Aviation Day 2019

The SANSA Space Weather Regional Warning Centre has been selected by ICAO to provide space weather services to the global aviation sector. Dr Rendani Nndanganeni, SANSA Space Weather Researcher, Teboho Nxele, SANSA Space Weather Scientist and Mpho Tshisaphungo, SANSA Space Weather Practitioner, all keep a close eye on the Sun and provide critical space weather information to the aviation sector.

The South African National Space Agency is the key custodian of two essential aspects of aviation – the ‘standard reference’ compass against which all aircraft compasses are calibrated, and the provision of space weather forecasts and warnings.

SANSA was recently appointed by the International Civil Aviation Organisation (ICAO) to provide vital space weather services to enable the  aviation industry to comply with crucial recommendations.

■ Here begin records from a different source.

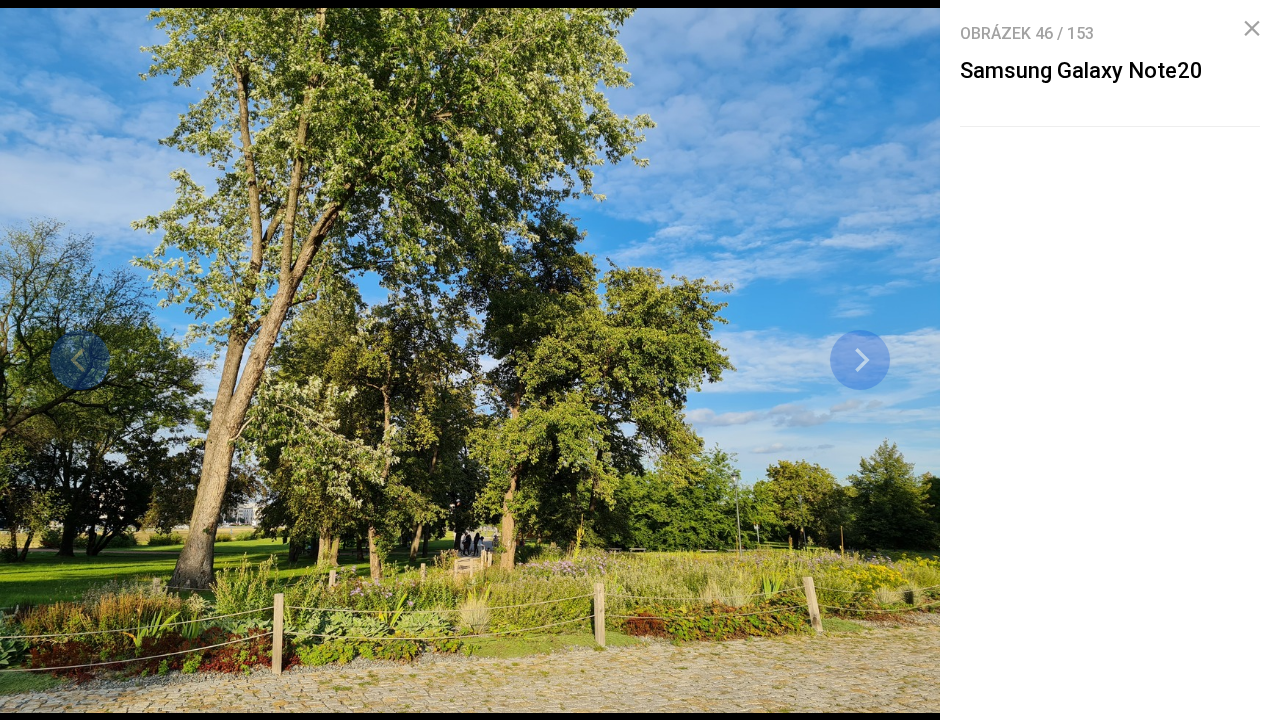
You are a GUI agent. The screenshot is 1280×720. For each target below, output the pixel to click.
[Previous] (80, 360)
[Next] (860, 360)
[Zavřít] (1252, 29)
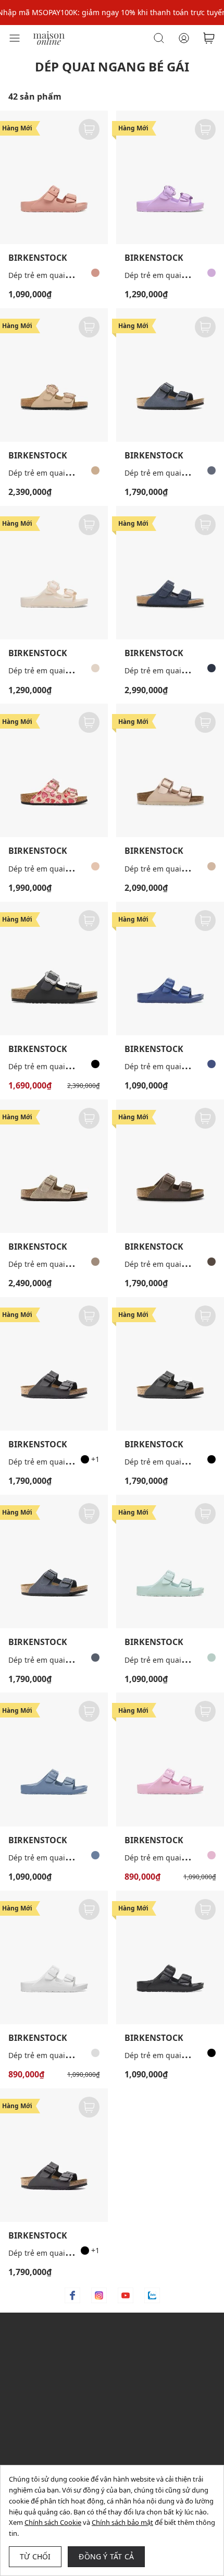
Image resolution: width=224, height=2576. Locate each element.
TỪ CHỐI (35, 2556)
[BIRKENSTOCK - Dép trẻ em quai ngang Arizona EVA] (54, 177)
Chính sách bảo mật (122, 2522)
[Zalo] (152, 2295)
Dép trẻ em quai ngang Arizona (63, 869)
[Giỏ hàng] (209, 38)
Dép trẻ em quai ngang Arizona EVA (70, 275)
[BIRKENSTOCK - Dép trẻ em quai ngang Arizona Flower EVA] (170, 177)
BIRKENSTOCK (37, 257)
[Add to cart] (89, 129)
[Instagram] (99, 2295)
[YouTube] (125, 2295)
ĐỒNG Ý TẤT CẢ (106, 2556)
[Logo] (49, 37)
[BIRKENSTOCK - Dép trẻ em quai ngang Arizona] (170, 375)
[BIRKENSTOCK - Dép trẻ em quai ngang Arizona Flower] (54, 375)
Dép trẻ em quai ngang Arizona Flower (76, 473)
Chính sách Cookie (52, 2522)
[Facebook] (72, 2295)
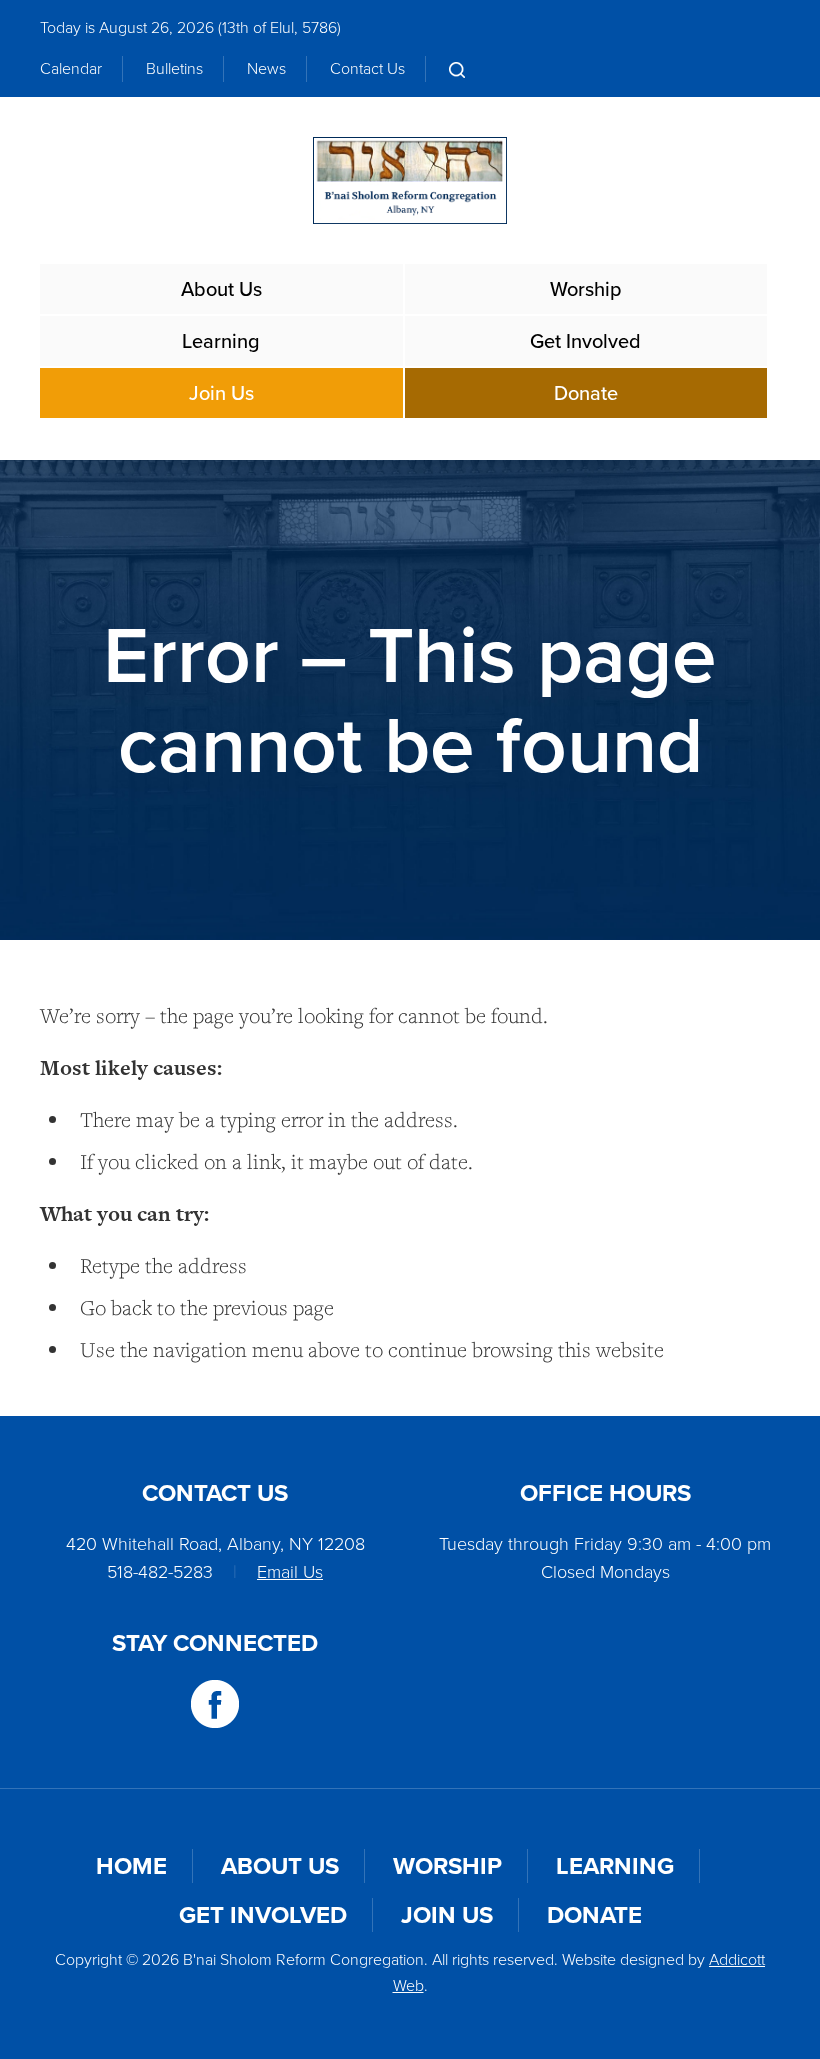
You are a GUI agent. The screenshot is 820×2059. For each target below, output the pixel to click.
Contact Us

Ground based support and aircraft are vulnerable to space weather impacts, primarily in four key areas: communication, navigation, aircraft avionics and radiation exposure. Recognising the need to mitigate space weather impacts on aviation, ICAO passed a recommendation in 2014 regarding the development of space weather information and its integration into global air traffic environment information systems. Such information can only be acquired from designated space weather information providers, which now includes SANSA.

This means that every aircraft flying across the continent’s airspace will rely on SANSA for space weather information as part of its flight planning.

“High frequency radio communication, as well as ground and air-based navigation systems, can be affected or knocked out entirely by space weather storms. Delicate electronics can also be damaged, and radiation exposure poses a hazard for crew and passengers, especially for long haul flights,” says SANSA Managing Director, Dr Lee-Anne McKinnell. Space weather can also have a major knock-on effect on airlines and airports.

The SANSA Space Weather Regional Warning Centre has been providing the national aviation sector and other stakeholders with vital early warnings and forecasts on space weather conditions since its establishment in 2010.

Space weather monitoring is essential for the improved understanding and forewarning of solar events that could lead to severe space weather on Earth. Although impending space weather cannot be halted, constant monitoring allows for industries that may be affected to go on standby and provides important scientific information to utilise in making necessary decisions.

SANSA will collaborate with the Pan-European Consortium for Aviation Space Weather User Services (PECASUS) f to provide benefit for the country through improved access to international models and expertise, as well as providing European space weather providers with an African perspective.

Former Minister of the Department of Science and Technology, Mmamoloko Kubayi-Ngubane unveiled the upgraded SANSA Space Weather Centre based in Hermanus in the Western Cape in April 2018. This centre has set the stage for SANSA’s new role as a leader in space weather safety for the global aviation sector.

Over the next few years, SANSA will be working closely with the Air Traffic Navigation Service, the South African Weather Service, the Civil Aviation Authority and other applicable aviation partners to investigate the implications of the ICAO amendments to the South African aviation sector.

“We need to ensure that the aviation industry understands the risks related to space weather, what to look out for and what to expect. SANSA will ensure that decision-makers in the industry are properly informed and empowered,” says Dr McKinnell.

The other key competency of SANSA with direct relevance to general aviation is compass accuracy. Despite the rise of modern navigation systems such as GPS and radio aids, compasses are still an essential component of aircraft navigation equipment. Electrical systems may fail, but the Earth’s magnetic field never does. However, it is continuously changing and that requires constant monitoring to determine the degree of compass variation at any specific place.

All aircraft compasses must therefore be swung at predetermined intervals, usually at the annual Mandatory Periodic Inspection or at any time when the magnetic properties of an aircraft have changed, by for instance the installation of new equipment or a direct lightning strike. SANSA’s facility in Hermanus is the only SACAA accredited South African facility that offers this type of service with the necessary expertise and facilities to perform training in the compass swing procedure on-site.

“SANSA has been presenting training courses on the execution of compass swings to the South African Air Force for more than 20 years and recently hosted a five day Compass Swing Training Course and a three day Compass Swing Refresher Course. These courses are presented by SANSA engineers and physicists who have many years of relevant magnetic navigation ground support experience,” says Dr McKinnell.

This Aviation day, SANSA celebrates the role the agency plays in providing critical services to the aviation sector in order to ensure safe and secure air travel.